|Wednesday What's New: Organic Fertilizers Toxic to Soil?|
|Written by Heleigh Bostwick Wednesday, 21 December 2011|
Organic fertilizers are good, but there’s always the possibility that too much of a good thing is not so good. A recent study conducted by a team of researchers from the Autonomous University of Barcelona (UAB) Centre for Ecological Research and Forestry Applications (CREAF) concludes that organic fertilizers like composted sewage sludge and animal waste might be toxic to soil organisms when applied in excess.
Not only might excessive amounts of these fertilizers be detrimental to invertebrates and soils microorganisms such as earthworms, annelids, they could also be dangerous for the plants themselves and should be monitored so they can be used at appropriate levels for common crops such as red clover, field mustard, and perennial ryegrass, the three that were studied by the researchers. The research group was able to determine the “safe dose” of applied organic fertilizers such as dehydrated sewage sludge, two kinds of composted mud, two kinds of heat-dried mud, and one sample of heat-dried pig waste.

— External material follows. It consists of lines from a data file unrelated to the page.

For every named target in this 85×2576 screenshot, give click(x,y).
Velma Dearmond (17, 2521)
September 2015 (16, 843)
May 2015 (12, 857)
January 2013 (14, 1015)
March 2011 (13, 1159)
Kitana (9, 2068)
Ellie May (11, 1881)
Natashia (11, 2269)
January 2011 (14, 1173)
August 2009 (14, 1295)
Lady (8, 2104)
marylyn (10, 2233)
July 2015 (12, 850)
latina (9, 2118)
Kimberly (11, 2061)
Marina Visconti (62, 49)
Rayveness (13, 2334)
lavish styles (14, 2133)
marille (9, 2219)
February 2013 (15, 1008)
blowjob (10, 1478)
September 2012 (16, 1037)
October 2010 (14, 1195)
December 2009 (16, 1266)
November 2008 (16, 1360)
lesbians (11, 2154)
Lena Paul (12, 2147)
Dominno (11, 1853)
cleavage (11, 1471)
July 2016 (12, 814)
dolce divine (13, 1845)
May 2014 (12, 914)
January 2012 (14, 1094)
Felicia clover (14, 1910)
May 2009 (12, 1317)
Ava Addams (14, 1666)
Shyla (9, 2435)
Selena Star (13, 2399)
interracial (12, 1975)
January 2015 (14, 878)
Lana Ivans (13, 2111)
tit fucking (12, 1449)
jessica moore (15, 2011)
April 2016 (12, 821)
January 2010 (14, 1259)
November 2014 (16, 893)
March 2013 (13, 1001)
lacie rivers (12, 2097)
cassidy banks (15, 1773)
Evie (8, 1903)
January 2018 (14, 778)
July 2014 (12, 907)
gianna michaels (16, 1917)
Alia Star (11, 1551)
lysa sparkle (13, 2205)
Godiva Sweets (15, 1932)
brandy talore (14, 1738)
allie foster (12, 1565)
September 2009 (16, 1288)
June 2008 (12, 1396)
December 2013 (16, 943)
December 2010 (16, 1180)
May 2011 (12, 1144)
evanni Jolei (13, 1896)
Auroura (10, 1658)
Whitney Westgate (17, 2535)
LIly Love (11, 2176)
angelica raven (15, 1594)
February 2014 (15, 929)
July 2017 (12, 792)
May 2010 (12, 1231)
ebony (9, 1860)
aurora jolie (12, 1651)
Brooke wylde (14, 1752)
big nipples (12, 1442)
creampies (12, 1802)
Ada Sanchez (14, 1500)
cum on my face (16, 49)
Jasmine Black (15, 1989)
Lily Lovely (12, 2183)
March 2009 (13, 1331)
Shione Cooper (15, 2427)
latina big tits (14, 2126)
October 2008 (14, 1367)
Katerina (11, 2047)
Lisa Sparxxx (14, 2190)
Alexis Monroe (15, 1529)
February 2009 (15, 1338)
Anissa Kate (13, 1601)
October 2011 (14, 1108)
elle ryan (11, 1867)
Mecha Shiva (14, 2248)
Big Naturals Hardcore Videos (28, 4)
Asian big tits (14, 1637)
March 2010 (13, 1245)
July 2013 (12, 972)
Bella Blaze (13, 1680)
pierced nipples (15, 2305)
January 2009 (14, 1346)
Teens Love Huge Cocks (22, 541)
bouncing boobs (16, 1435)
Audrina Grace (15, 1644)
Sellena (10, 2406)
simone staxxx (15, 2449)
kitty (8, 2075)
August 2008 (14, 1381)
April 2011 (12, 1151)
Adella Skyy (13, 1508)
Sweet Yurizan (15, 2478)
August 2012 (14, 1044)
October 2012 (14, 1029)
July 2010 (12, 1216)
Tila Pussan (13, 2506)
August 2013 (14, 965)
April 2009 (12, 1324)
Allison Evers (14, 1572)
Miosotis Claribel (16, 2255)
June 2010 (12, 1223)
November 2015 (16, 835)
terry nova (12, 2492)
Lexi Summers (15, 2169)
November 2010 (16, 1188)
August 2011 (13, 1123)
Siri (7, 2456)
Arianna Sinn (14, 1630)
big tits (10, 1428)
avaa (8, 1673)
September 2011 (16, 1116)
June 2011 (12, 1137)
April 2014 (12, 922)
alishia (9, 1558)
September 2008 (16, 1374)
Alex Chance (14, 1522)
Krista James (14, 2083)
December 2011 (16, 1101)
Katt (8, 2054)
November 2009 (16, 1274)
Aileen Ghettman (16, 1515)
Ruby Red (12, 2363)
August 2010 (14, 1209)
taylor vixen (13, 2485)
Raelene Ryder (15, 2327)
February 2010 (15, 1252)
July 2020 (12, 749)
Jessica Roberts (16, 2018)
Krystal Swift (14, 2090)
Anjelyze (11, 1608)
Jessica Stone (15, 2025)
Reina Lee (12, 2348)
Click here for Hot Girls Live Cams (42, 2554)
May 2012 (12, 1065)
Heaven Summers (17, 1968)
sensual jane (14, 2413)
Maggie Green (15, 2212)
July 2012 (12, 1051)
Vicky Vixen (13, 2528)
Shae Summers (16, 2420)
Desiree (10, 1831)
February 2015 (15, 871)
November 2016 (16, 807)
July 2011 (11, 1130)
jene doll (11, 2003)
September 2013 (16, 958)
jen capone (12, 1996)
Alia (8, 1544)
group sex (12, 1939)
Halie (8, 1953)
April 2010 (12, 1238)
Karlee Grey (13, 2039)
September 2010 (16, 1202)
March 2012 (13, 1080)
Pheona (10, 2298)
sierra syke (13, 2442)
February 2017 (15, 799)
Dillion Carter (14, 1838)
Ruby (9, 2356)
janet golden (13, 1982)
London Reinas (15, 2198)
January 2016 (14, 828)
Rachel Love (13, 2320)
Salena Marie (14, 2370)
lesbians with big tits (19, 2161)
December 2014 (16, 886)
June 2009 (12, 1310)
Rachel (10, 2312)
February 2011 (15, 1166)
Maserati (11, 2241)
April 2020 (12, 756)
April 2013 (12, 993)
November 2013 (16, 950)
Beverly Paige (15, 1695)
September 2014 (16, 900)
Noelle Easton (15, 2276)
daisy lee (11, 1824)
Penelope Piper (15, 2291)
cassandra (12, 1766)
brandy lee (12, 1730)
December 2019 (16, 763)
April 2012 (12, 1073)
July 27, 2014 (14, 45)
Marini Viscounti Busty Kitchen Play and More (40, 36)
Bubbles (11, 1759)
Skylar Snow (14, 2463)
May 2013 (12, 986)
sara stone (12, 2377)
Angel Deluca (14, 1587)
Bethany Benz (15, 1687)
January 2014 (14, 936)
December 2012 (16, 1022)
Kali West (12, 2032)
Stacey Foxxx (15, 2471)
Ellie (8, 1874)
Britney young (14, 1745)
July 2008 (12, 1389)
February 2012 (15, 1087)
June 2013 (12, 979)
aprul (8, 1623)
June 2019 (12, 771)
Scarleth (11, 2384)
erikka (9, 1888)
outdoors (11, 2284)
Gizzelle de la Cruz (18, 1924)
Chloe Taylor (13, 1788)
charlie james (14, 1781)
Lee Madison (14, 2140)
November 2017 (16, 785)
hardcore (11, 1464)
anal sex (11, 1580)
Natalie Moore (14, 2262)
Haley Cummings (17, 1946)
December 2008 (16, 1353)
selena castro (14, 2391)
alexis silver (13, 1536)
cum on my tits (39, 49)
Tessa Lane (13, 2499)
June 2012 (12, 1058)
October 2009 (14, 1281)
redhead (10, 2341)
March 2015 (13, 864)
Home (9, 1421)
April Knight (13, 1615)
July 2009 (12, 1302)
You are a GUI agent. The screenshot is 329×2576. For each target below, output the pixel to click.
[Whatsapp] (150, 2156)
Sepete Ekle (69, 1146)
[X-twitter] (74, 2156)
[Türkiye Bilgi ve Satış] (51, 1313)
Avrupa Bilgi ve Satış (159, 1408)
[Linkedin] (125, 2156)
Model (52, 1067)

The researchers found that the main source of toxicity was instability of organic fertilizers, which, as they rapidly decompose generate ammonia as a byproduct and th main source of the toxic effects observed in the soil organisms. The main takeaway according to the researchers is that “eco-toxicological criteria should also be included in legislation in order to prevent the environmental impact caused by the use of organic residues”.